→ **Your task**
Convert everything in the rows below, from the line containing "This screenshot has width=1101, height=705." down to the line containing "pyautogui.click(x=834, y=89)", into a JSON list of strings with one string per line and blank lines omitted.

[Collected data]
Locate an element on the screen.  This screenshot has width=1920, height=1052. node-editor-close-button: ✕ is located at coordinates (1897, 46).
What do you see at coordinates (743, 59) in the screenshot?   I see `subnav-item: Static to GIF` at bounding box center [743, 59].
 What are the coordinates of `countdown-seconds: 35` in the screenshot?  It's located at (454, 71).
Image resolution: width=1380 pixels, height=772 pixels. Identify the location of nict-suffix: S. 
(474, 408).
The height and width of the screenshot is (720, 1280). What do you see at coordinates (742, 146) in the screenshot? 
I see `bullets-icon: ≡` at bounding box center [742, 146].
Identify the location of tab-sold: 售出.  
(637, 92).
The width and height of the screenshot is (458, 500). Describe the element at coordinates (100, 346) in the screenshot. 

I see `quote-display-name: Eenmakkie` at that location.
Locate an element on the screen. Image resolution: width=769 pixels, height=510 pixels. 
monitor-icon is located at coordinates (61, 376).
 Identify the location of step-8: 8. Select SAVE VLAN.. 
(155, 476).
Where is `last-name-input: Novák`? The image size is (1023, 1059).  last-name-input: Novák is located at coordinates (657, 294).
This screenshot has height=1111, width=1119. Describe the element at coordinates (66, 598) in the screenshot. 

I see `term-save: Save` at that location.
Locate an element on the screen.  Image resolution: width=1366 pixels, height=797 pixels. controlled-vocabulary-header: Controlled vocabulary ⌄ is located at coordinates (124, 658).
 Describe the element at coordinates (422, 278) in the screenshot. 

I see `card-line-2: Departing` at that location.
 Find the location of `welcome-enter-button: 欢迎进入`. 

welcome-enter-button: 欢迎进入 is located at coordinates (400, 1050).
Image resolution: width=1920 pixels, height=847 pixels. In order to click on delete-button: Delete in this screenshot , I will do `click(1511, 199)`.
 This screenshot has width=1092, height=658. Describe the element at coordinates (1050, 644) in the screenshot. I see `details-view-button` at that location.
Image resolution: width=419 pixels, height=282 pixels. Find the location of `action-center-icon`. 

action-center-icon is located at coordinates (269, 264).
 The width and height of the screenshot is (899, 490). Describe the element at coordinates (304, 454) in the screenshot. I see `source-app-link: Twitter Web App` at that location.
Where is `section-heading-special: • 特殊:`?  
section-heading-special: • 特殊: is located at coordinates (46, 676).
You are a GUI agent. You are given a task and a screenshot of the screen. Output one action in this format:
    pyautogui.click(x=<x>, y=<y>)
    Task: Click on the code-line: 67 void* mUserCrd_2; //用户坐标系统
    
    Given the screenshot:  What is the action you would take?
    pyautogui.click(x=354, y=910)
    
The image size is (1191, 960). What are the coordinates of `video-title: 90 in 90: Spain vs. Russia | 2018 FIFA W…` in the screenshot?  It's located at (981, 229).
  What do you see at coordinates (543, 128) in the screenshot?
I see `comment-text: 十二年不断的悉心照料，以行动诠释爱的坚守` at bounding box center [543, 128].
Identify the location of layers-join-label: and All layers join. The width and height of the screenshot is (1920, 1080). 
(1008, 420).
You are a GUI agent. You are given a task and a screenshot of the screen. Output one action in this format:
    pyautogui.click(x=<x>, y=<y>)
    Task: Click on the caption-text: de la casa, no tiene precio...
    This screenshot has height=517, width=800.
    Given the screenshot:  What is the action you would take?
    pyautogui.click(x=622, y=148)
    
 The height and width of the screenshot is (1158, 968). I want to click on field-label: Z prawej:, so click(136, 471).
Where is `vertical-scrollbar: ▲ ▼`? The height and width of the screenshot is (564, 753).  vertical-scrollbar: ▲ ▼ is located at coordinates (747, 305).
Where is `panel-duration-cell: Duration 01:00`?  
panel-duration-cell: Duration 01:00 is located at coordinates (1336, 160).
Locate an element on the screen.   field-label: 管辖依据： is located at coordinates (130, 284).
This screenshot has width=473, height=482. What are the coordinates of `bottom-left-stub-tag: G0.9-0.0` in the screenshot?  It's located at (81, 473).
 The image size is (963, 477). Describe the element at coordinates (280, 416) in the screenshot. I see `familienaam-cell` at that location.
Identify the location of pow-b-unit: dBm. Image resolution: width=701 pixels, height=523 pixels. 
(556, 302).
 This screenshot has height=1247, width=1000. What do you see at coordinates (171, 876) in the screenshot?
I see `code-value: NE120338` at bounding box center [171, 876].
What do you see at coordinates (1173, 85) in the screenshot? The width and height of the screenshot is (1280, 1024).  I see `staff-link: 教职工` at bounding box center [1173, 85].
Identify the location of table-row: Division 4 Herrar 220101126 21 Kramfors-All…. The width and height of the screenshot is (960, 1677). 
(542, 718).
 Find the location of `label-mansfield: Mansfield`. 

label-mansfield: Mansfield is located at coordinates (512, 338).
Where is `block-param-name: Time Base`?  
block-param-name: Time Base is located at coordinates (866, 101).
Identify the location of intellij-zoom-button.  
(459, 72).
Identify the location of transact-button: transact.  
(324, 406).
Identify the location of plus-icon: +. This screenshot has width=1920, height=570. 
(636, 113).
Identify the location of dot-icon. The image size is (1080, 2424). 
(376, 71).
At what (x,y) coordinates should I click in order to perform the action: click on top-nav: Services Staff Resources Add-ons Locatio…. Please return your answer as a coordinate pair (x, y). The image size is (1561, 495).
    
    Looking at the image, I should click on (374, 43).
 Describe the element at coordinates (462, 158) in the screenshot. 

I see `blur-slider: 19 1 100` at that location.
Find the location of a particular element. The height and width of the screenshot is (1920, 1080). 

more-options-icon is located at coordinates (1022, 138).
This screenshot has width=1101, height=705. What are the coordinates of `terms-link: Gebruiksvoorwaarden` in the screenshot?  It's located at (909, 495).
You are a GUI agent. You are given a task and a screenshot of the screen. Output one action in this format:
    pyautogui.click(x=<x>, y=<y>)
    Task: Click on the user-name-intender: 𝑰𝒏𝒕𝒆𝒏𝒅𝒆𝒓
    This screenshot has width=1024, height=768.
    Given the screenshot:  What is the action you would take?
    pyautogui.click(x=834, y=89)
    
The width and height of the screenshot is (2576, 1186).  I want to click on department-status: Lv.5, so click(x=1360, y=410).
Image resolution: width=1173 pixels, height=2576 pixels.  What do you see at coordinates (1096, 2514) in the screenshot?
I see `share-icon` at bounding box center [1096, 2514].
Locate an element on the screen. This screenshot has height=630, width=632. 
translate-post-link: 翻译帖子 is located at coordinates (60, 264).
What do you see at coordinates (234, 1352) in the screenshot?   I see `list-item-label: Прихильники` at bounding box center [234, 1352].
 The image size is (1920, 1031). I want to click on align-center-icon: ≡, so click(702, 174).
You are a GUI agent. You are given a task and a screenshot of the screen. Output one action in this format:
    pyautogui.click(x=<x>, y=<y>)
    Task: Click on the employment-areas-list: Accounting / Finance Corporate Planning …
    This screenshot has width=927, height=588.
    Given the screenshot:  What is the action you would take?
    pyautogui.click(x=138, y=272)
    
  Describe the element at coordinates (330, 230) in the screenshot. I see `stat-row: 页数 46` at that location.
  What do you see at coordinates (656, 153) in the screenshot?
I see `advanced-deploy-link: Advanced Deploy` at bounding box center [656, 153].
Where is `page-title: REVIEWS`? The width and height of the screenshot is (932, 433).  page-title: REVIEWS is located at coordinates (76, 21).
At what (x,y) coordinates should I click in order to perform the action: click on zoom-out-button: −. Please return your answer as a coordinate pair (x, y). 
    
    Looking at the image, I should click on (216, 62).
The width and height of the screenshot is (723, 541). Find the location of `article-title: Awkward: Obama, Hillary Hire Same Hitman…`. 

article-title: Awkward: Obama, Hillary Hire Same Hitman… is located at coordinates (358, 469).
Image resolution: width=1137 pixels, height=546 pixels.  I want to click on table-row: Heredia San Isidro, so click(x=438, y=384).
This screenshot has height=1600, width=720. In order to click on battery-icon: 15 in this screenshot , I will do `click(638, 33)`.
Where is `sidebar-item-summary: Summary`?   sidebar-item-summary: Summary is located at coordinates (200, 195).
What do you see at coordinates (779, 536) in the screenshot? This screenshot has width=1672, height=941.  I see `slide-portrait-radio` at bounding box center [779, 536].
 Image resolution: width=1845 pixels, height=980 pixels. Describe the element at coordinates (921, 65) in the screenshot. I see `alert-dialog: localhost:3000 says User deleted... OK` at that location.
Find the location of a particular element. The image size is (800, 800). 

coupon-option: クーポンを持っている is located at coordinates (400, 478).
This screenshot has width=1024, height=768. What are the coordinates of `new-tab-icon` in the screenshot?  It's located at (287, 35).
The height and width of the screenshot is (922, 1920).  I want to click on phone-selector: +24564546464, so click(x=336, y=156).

→ **Result for this exercise**
[
  "This screenshot has width=1101, height=705. What are the coordinates of `terms-link: Gebruiksvoorwaarden` in the screenshot?  It's located at (909, 495).",
  "You are a GUI agent. You are given a task and a screenshot of the screen. Output one action in this format:",
  "    pyautogui.click(x=<x>, y=<y>)",
  "    Task: Click on the user-name-intender: 𝑰𝒏𝒕𝒆𝒏𝒅𝒆𝒓",
  "    This screenshot has width=1024, height=768.",
  "    Given the screenshot:  What is the action you would take?",
  "    pyautogui.click(x=834, y=89)"
]